SINGAPORE/JAKARTA (Reuters) - An Indonesian businessman is leading a bid to buy one of the country’s largest palm oil plantations in a deal worth up to $1.3 billion, documents detailing the transaction show.
If completed, the deal would be among the largest for the sector in Asia for several years.
The deal, codenamed Project Thor, is currently at the closing stage and is expected to be completed by next month, said a source with direct knowledge of the deal.
The company is also discussing a debt financing scheme with several Indonesian and Singaporean banks, another source familiar with the negotiations told Reuters.
Businessman Alexander Thaslim, president director of unlisted investment vehicle PT Borneo Pacific, has been negotiating since 2011 to buy the 83,879 hectares (209,700 acres) spread across 36 plantations in Riau province opposite Singapore on Sumatra island.
The purchase would be funded mostly through loans, two sources said, with about $300 million already raised in equity. No further details were available on the equity portion.
Reuters obtained several investor presentations, one of which describes the plantation cluster as the largest contiguous plantation concession in Indonesia. In total, the area is larger than the island of Singapore.
A third source with knowledge of the deal confirmed that PT Borneo Pacific is in the process of acquiring the plantations and arranging financing.

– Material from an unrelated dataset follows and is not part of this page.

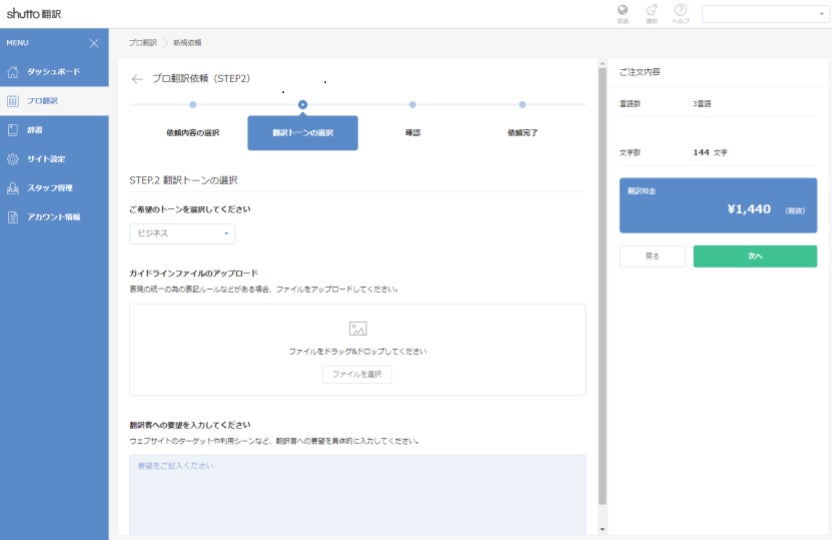
Task: Click the dictionary book icon in sidebar
Action: coord(13,130)
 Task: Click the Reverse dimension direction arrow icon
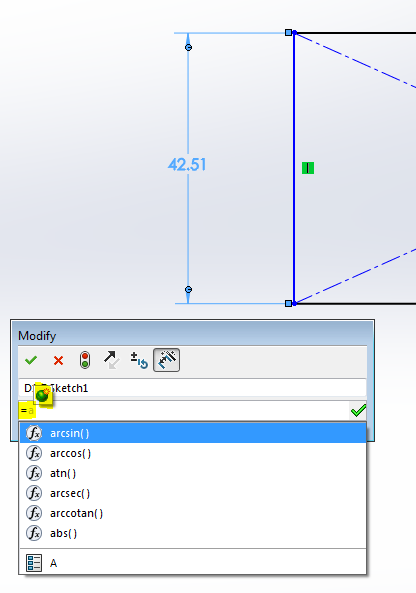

Thaslim, through his lawyer, said he was not immediately available to discuss the deal.
Malaysia’s TH Plantations (THPB.KL) owns 95 percent of the Riau plantations and in April this year signed a conditional share purchase agreement with PT Borneo, the presentations show.
TH Plantations could not be reached for comment.
A total of 73,650 ha of the estate area has been planted. Other assets include six mills, a kernel crushing plant and biomass power plant.
Credit Suisse is financial advisor for the deal.
The bank said PT Borneo would buy TH Plantation’s 95 percent stake for $910 million and is expecting to buy the remaining 5 percent owned by PT Primasakti Rizki Pertiwi.
“Including other transaction related expenses, the total purchase consideration is expected to be up to US$1.3 billion,” a Credit Suisse investor presentation says.
The bank says Thaslim is the majority owner of PT Borneo Pacific and is involved in the holding of palm oil firms.
PT Borneo Pacific is a coal trader and miner.
Analysts said the deal would be among the largest palm oil asset acquisitions in recent years.
The deal was costlier than recent transactions by some listed firms, based on an enterprise value of nearly $16,000 per hectare and assuming no debt, said Ivy Ng, palm oil sector analyst for CIMB in Kuala Lumpur.
That was a positive sign for the market, said Ng, because it underscored demand for palm oil concessions, despite weaker crude palm oil prices, which have fallen 30 percent since April.
In 2007, palm oil giant Wilmar (WLIL.SI) completed a proposed S$4.1 billion deal to acquire Malaysia’s PPB Oil Palms Berhad, Kuok Oils and Grains Pte Ltd and PGEO Group Sdn Bhd.
The same year, the plantation assets of Sime Darby, Kumpulan Guthrie and Golden Hope Plantations merged to create the world’s largest listed palm-oil group worth $8.6 billion at the time.